If Hasan needed killing, I'd kill him legally.
I heard the sound of a bouzouki coming from a small cafe on the other side of the street. Partly because I wanted to, and partly because I had a feeling that I was being followed, I crossed over and entered the place. I moved to a small table where I could keep my back to the wall and my eyes on the door, ordered Turkish coffee, ordered a package of cigarettes, listened to the songs of death, exile, disaster, and the eternal faithlessness of women and men.
It was even smaller inside than it had seemed from the street-low ceiling, dirt floor, real dark. The singer was a squat woman, wearing a yellow dress and much mascara. There was a rattling of glasses; a steady fall of dust descended through the dim air; the sawdust was damp underfoot. My table was set at the near end of the bar. There were maybe a dozen other people spotted about the place: three sleepy-eyed girls sat drinking at the bar, and a man wearing a dirty fez, and a man resting his head on an outstretched arm, and snoring; four men were laughing at a table diagonally across from me; a few others, solitary, were drinking coffee, listening, watching nothing in particular, waiting, or maybe not waiting, for something or someone to happen.
Nothing did, though. So after my third cup of coffee, I paid the fat, moustached owner his tab, and left the place.
Outside, the temperature seemed to have dropped several degrees. The street was deserted, and quite dark. I turned right into Leoforos Dionysiou Areopagitou and moved on until I reached the battered fence that runs along the southern slope of the Acropolis.

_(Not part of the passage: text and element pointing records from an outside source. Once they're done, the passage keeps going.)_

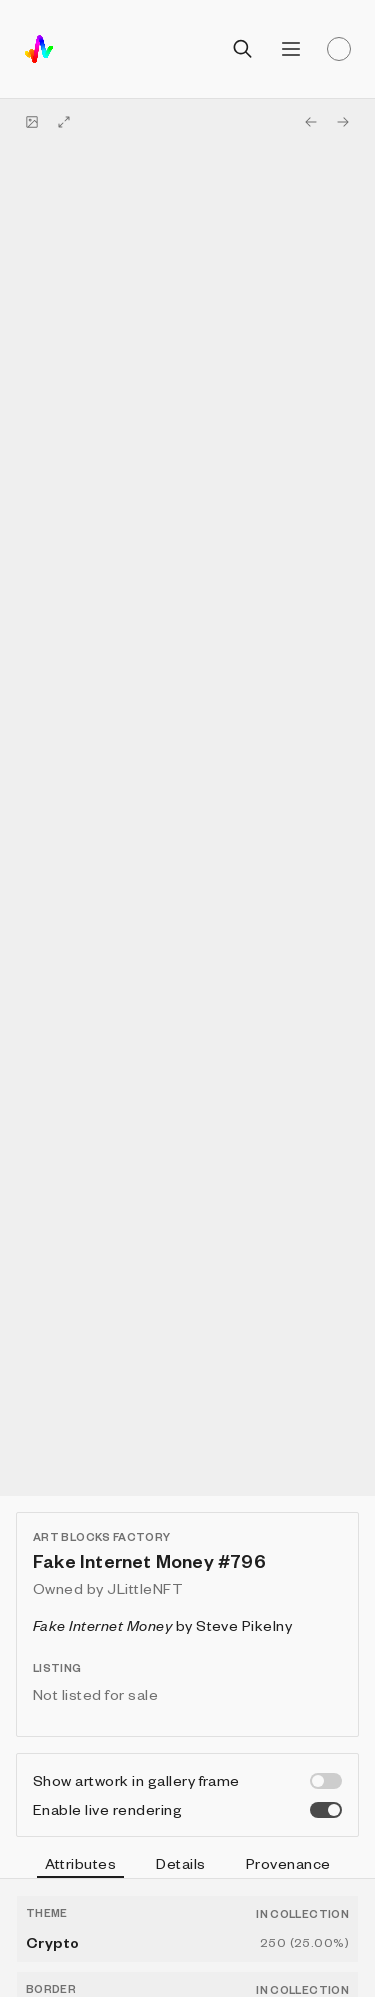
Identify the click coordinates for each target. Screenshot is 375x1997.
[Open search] (243, 49)
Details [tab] (180, 1863)
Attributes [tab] (81, 1866)
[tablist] (187, 1866)
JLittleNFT (145, 1588)
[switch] (326, 1781)
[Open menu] (291, 49)
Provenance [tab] (288, 1863)
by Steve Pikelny (162, 1625)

I heard a footfall, way back behind me, at the corner. I stood there for half a minute, but there was only silence and very black night. Shrugging, I entered the gate and moved to the tenemos of Dionysius Eleutherios. Nothing remains of the temple itself but the foundation. I passed on, heading toward the Theater.
Phil, then, had suggested that history moved in great cycles, like big clock hands passing the same numbers day after day.
"Historical biology proves you wrong," said George.
"I didn't mean literally," replied Phil.
"Then we ought to agree on the language we are speaking before we talk any further."
Myshtigo had laughed.
Ellen touched Dos Santos' arm and asked him about the poor horses the picadores rode. He had shrugged, poured her more Kokkineli, drank his own.
"It is a part of the thing," he'd said.
And no message, no message…
I walked on through the mess time makes of greatness. A frightened bird leapt up on my right, uttered a frightened cry, was gone. I kept walking, wandered into the old Theater at last, moved downward through it…
Diane was not so amused as I had thought she would be by the stupid plaques that decorated my suite.
"But they belong here. Of course. They do."
"Ha!"
"At one time it would have been the heads of animals you had slain. Or the shields of your vanquished enemies. We're civilized now. This is the new way."